There were fourteen of us in three cars - the patrols, Keever and Dr. Solveig. Solveig’s the only doctor in Niobe, but Keever requisitioned him - we didn’t know what we might find in Kelcy. Keever’s car led the party; Demaree, Solveig and I were in the last, the smallest of the lot and the slowest.

Still, we clipped off fifteen miles of the forty-mile trip in eight minutes by the clock. The cats were flapping until I was sure they would fly off the drive wheels, but somehow they held on as we roared over the rolling sand. It sounded as though the car was coming to pieces at every bump - a worrisome sound but not, I think, the sound that any of us was really worrying about. That sound was the rushing, roaring thunder of a Martian missile leaping at us over a dune; and none of us expected to hear it more than once....

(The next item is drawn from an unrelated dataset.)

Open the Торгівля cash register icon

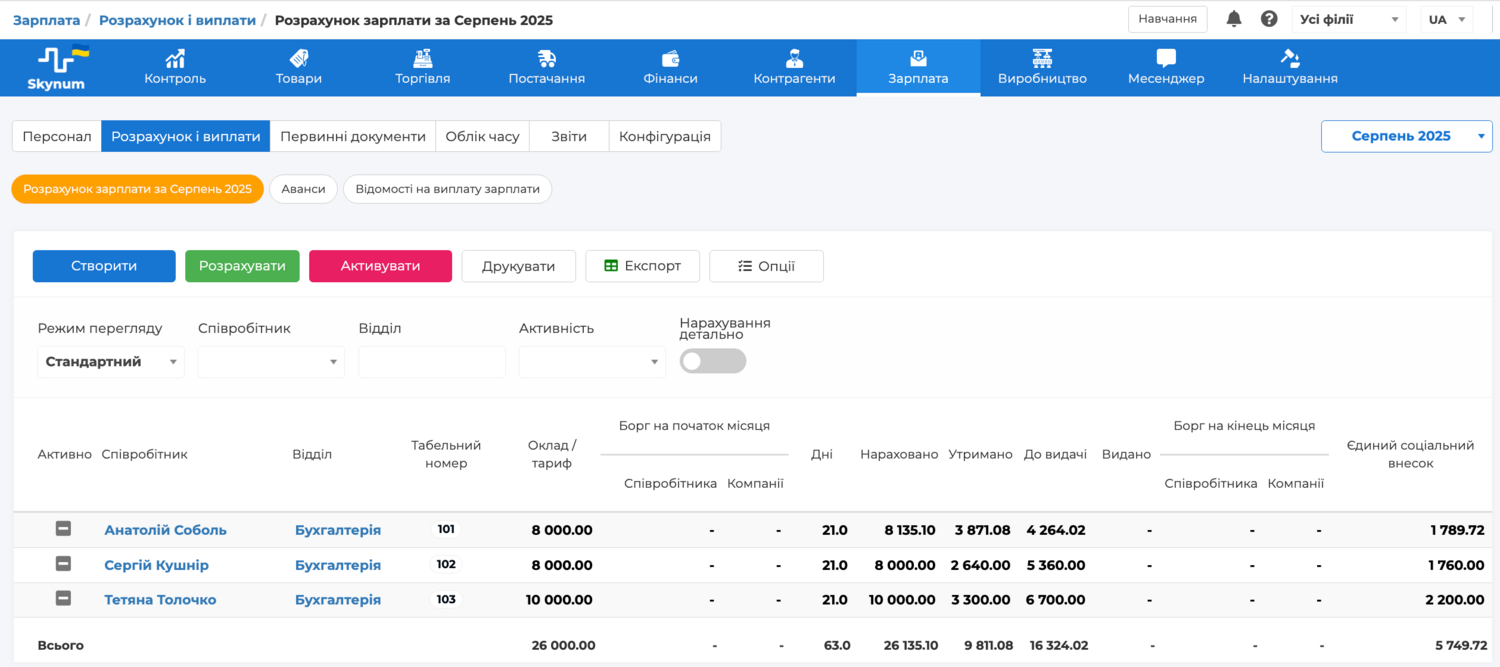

The way to Kelcy skirts what we call the ‘Split Cliffs’, which all of us regarded as a prime suspect for a Martian hangout. There had been expeditions into the Split Cliffs because of that suspicion; but most of them came back empty-handed, having found nothing but an incredible tangle. However, the ones that didn’t come back empty-handed didn’t come back at all; it was, as I say, a prime suspect. And so we watched it warily until it was almost out of sight behind us.

Martians or no, the Split Cliffs is a treacherous place, with nothing worth an Earthman’s time inside. Before Mars’s internal fires died completely,’ there were centuries of fierce earthquakes. The sections we called the Split Cliffs must have been right over a major fault. The place is cataclysmic; it looks as though some artist from the Crazy Years, Dali or Archipenko, had designed it, in a rage. Sharp upcroppings of naked, metallic rock; deep gashes with perfectly straight hundred-foot sides. And because there happens to be a certain amount of poisonously foul water deep underground there, the place is as heavily vegetated as anything on Mars. Some of the twisted trees reach as high as thirty feet above the ground - by Martian standards, huge!